Open Access

Emergence of CD134 cysteine-rich domain 2 (CRD2)-independent strains of feline immunodeficiency virus (FIV) is associated with disease progression in naturally infected cats

  • Paweł M Bęczkowski1, 2,
  • Navapon Techakriengkrai1,
  • Nicola Logan1,
  • Elizabeth McMonagle1,
  • Annette Litster3,
  • Brian J Willett1 and
  • Margaret J Hosie1Email author
Retrovirology201411:95

https://doi.org/10.1186/s12977-014-0095-7

Received: 21 July 2014

Accepted: 21 October 2014

Published: 28 November 2014

Abstract

Background

Feline immunodeficiency virus (FIV) infection is mediated by sequential interactions with CD134 and CXCR4. Field strains of virus vary in their dependence on cysteine-rich domain 2 (CRD2) of CD134 for infection.

Findings

Here, we analyse the receptor usage of viral variants in the blood of 39 naturally infected cats, revealing that CRD2-dependent viral variants dominate in early infection, evolving towards CRD2-independence with disease progression.

Conclusions

These findings are consistent with a shift in CRD2 of CD134 usage with disease progression.

Keywords

FIVCD134OX40CRD2ReceptorEvolutionNatural infectionDisease progression

Findings

The interaction between a virus and its cellular receptor is a primary event in viral replication and the specificity of the virus-receptor interaction influences both viral cell tropism and pathogenicity. While the primate lentiviruses target helper T cells by binding to CD4 [1]-[3], the feline immunodeficiency virus (FIV) attaches to helper T cells through an interaction with CD134 (OX40) [4],[5]. Infection with either the primate or the feline lentiviruses requires a subsequent interaction with a member of the seven transmembrane domain (7TM) superfamily molecules; for the human immunodeficiency virus (HIV) the major co-receptors are CXCR4 and CCR5 [6]-[10], while FIV uses CXCR4 as a sole co-receptor [11],[12].

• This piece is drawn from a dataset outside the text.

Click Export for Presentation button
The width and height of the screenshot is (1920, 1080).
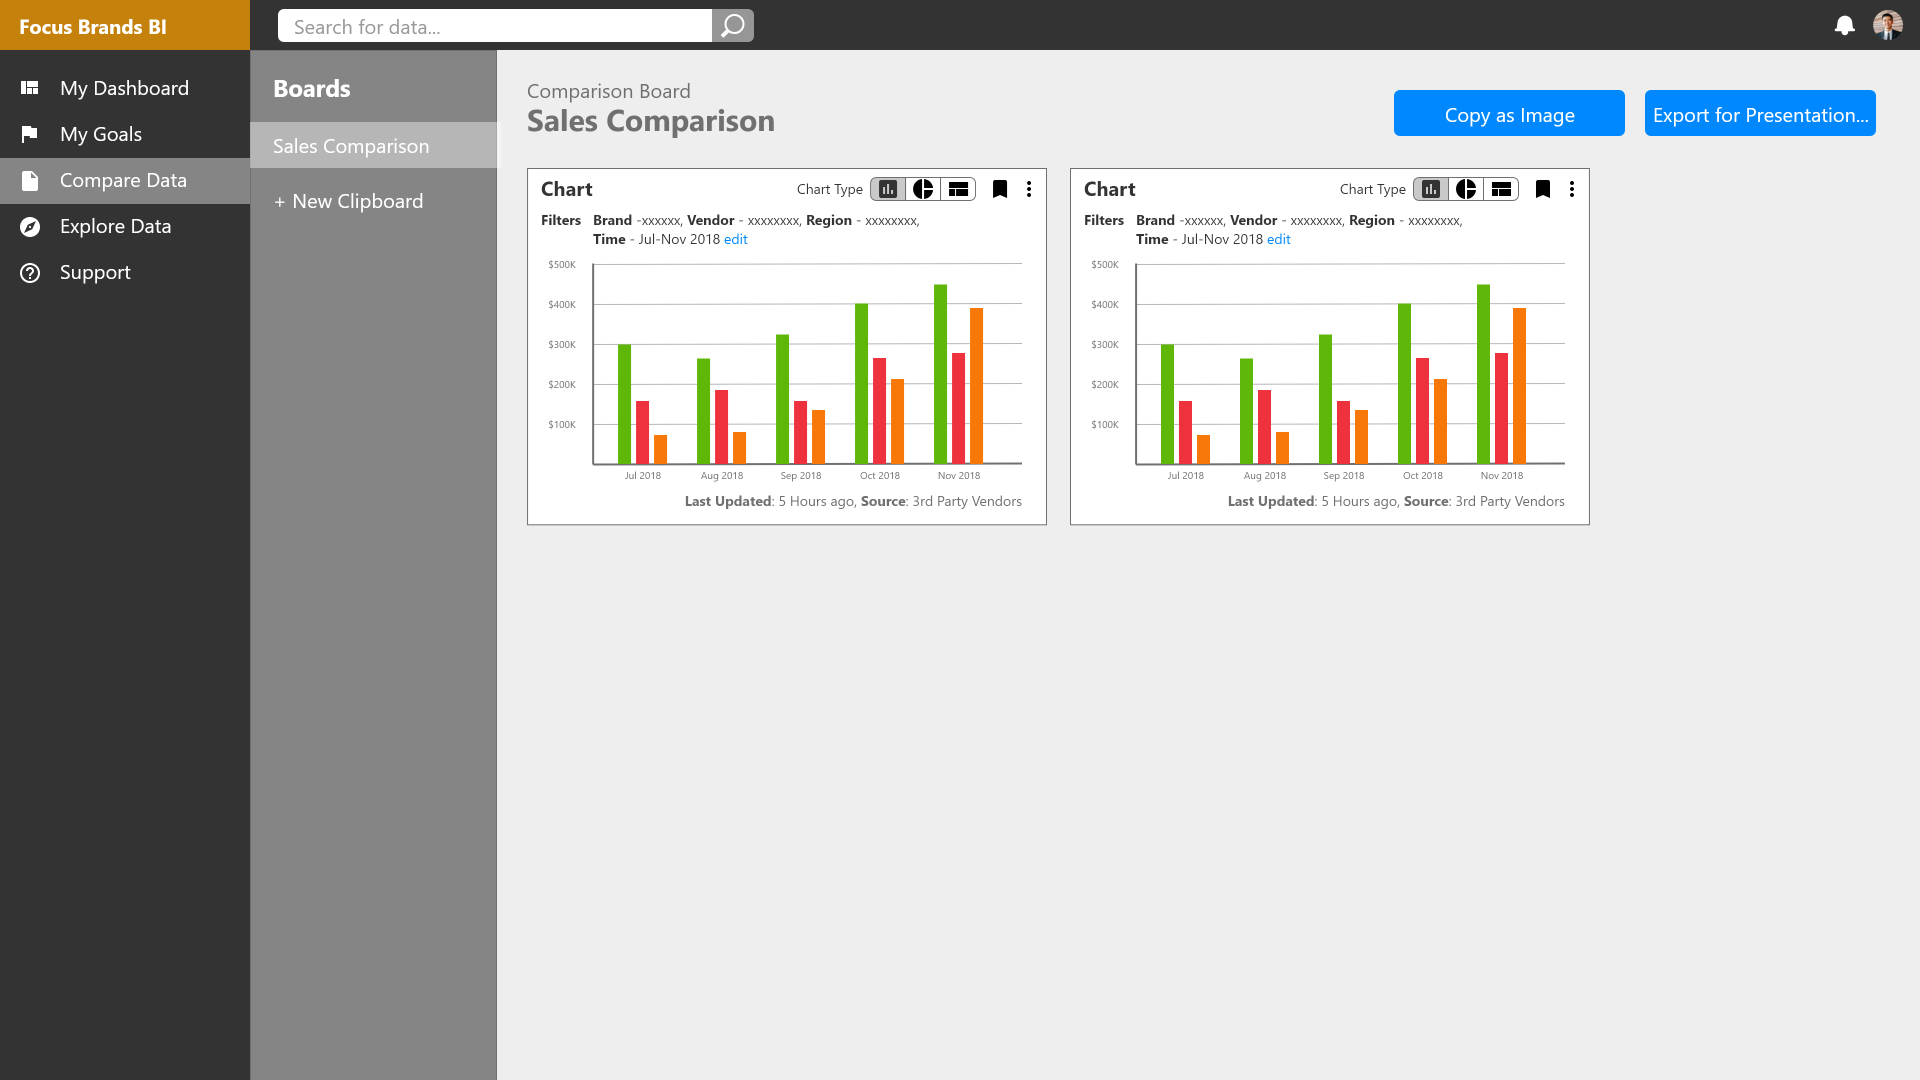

Assessment of HIV-1 cell tropism may be used to monitor disease progression [13],[14] because progression is often associated with the emergence of either X4 viruses or dual-tropic viruses capable of using both CXCR4 and CCR5, (“X4R5” viruses) [15]. The emergence of X4 variants is usually accompanied by a rapid decline in the number of CD4+ T cells and the onset of immunodeficiency [16] and X4 or X4R5 viruses are present in 40-50% of HIV-1-infected individuals who progress to AIDS [17]-[20]. Like HIV, the cell tropism of FIV alters with disease progression; while CD4+ T cells are the predominant target in the acute (early) phase of infection, in the chronic (late) phase of infection, FIV also targets CD8+ T cells and B cells [21],[22]. This shift in cell tropism between early and late viruses would seem counter-intuitive given that FIV infection is entirely dependent on sequential interactions between Env and CD134 [4],[5],[23] and CXCR4 [11],[12],[23]-[26]. Resolution of this enigma is offered by the observation that distinct strains of FIV differ in the nature of their interactions with CD134 [27]-[30]. It has been proposed that viruses requiring only CRD1 of CD134 for attachment (CRD2-independent strains) emerge during the later stages of disease [30],[31]. In contrast, viruses that dominate in early infection require both CRD1 and CRD2 of CD134 for attachment (CRD2-dependent) [30],[31]. The selective pressure for the emergence of CRD2-independent viruses may be escape from humoral or cellular immunity, with the accrued mutations in Env impacting on the virus-receptor interaction [30],[32]. Consistent with this hypothesis, when cats were challenged with a reconstituted viral quasispecies containing equal titres of clonal variants with either CRD2-dependent or CRD2-independent Envs (early and late phenotypes), the CRD2-dependent viruses expanded preferentially in vivo while the CRD2-independent viruses failed to thrive [33].

Methods

In this study, we examined the phenotype of viral variants isolated from outbred, privately owned US cats with naturally acquired FIV infection [34]. Forty-four cats were enrolled in the study on the basis of a history of FIV infection (confirmed by virus isolation), regardless of breed, sex, age and health status. Four blood samples (denoted A, B, C and D) were collected from each cat at 6-monthly intervals over an 18-month period, unless cats died during the interim period. The data recorded every 6 months included signalment, clinical history, physical examination data and body weight, as well as flow cytometric analyses of CD4+ and CD8+ T cells [34].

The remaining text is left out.